BEGIN INFORMATION PROVIDED

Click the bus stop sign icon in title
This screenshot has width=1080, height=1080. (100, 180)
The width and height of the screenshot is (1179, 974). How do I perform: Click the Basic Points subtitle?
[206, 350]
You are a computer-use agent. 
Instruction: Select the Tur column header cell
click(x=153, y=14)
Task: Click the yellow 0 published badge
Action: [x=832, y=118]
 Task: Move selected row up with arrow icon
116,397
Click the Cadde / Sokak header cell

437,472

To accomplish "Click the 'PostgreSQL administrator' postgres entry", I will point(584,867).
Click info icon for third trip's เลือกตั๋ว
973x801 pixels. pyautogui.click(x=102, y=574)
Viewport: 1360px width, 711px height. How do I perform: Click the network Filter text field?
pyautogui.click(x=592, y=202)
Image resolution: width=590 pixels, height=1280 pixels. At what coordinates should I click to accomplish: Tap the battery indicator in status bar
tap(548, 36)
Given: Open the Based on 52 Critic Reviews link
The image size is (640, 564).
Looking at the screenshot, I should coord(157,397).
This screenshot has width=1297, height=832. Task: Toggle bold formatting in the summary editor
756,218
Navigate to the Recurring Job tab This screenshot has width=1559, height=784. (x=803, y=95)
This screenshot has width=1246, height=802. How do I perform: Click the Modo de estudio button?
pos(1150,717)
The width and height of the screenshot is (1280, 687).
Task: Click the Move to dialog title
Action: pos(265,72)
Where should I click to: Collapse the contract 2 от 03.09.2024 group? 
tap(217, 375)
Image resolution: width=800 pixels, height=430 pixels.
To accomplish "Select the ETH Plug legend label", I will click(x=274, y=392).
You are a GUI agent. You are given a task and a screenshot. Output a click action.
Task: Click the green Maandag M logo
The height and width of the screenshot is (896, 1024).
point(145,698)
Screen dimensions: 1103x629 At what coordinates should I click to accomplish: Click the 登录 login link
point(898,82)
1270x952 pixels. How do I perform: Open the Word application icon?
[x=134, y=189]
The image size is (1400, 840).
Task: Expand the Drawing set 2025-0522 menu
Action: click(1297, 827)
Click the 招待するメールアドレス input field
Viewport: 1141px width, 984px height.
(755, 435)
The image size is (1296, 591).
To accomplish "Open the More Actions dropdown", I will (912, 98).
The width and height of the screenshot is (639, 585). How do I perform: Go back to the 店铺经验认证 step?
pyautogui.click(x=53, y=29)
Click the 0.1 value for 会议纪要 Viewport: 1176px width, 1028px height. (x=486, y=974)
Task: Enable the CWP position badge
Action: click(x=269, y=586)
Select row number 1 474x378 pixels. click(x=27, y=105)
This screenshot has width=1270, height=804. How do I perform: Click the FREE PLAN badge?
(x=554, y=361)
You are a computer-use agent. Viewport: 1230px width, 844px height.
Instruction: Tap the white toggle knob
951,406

END INFORMATION PROVIDED

■ PROBLEM DETAILS:
Line for line, set down the listing above again.

■ TASK RESULT:
Click the bus stop sign icon in title
This screenshot has width=1080, height=1080. (100, 180)
The width and height of the screenshot is (1179, 974). How do I perform: Click the Basic Points subtitle?
[206, 350]
You are a computer-use agent. 
Instruction: Select the Tur column header cell
click(x=153, y=14)
Task: Click the yellow 0 published badge
Action: [x=832, y=118]
 Task: Move selected row up with arrow icon
116,397
Click the Cadde / Sokak header cell

437,472

To accomplish "Click the 'PostgreSQL administrator' postgres entry", I will point(584,867).
Click info icon for third trip's เลือกตั๋ว
973x801 pixels. pyautogui.click(x=102, y=574)
Viewport: 1360px width, 711px height. How do I perform: Click the network Filter text field?
pyautogui.click(x=592, y=202)
Image resolution: width=590 pixels, height=1280 pixels. At what coordinates should I click to accomplish: Tap the battery indicator in status bar
tap(548, 36)
Given: Open the Based on 52 Critic Reviews link
The image size is (640, 564).
Looking at the screenshot, I should coord(157,397).
This screenshot has width=1297, height=832. Task: Toggle bold formatting in the summary editor
756,218
Navigate to the Recurring Job tab This screenshot has width=1559, height=784. (x=803, y=95)
This screenshot has width=1246, height=802. How do I perform: Click the Modo de estudio button?
pos(1150,717)
The width and height of the screenshot is (1280, 687).
Task: Click the Move to dialog title
Action: pos(265,72)
Where should I click to: Collapse the contract 2 от 03.09.2024 group? 
tap(217, 375)
Image resolution: width=800 pixels, height=430 pixels.
To accomplish "Select the ETH Plug legend label", I will click(x=274, y=392).
You are a GUI agent. You are given a task and a screenshot. Output a click action.
Task: Click the green Maandag M logo
The height and width of the screenshot is (896, 1024).
point(145,698)
Screen dimensions: 1103x629 At what coordinates should I click to accomplish: Click the 登录 login link
point(898,82)
1270x952 pixels. How do I perform: Open the Word application icon?
[x=134, y=189]
The image size is (1400, 840).
Task: Expand the Drawing set 2025-0522 menu
Action: click(1297, 827)
Click the 招待するメールアドレス input field
Viewport: 1141px width, 984px height.
(755, 435)
The image size is (1296, 591).
To accomplish "Open the More Actions dropdown", I will (912, 98).
The width and height of the screenshot is (639, 585). How do I perform: Go back to the 店铺经验认证 step?
pyautogui.click(x=53, y=29)
Click the 0.1 value for 会议纪要 Viewport: 1176px width, 1028px height. (x=486, y=974)
Task: Enable the CWP position badge
Action: click(x=269, y=586)
Select row number 1 474x378 pixels. click(x=27, y=105)
This screenshot has width=1270, height=804. How do I perform: Click the FREE PLAN badge?
(x=554, y=361)
You are a computer-use agent. Viewport: 1230px width, 844px height.
Instruction: Tap the white toggle knob
951,406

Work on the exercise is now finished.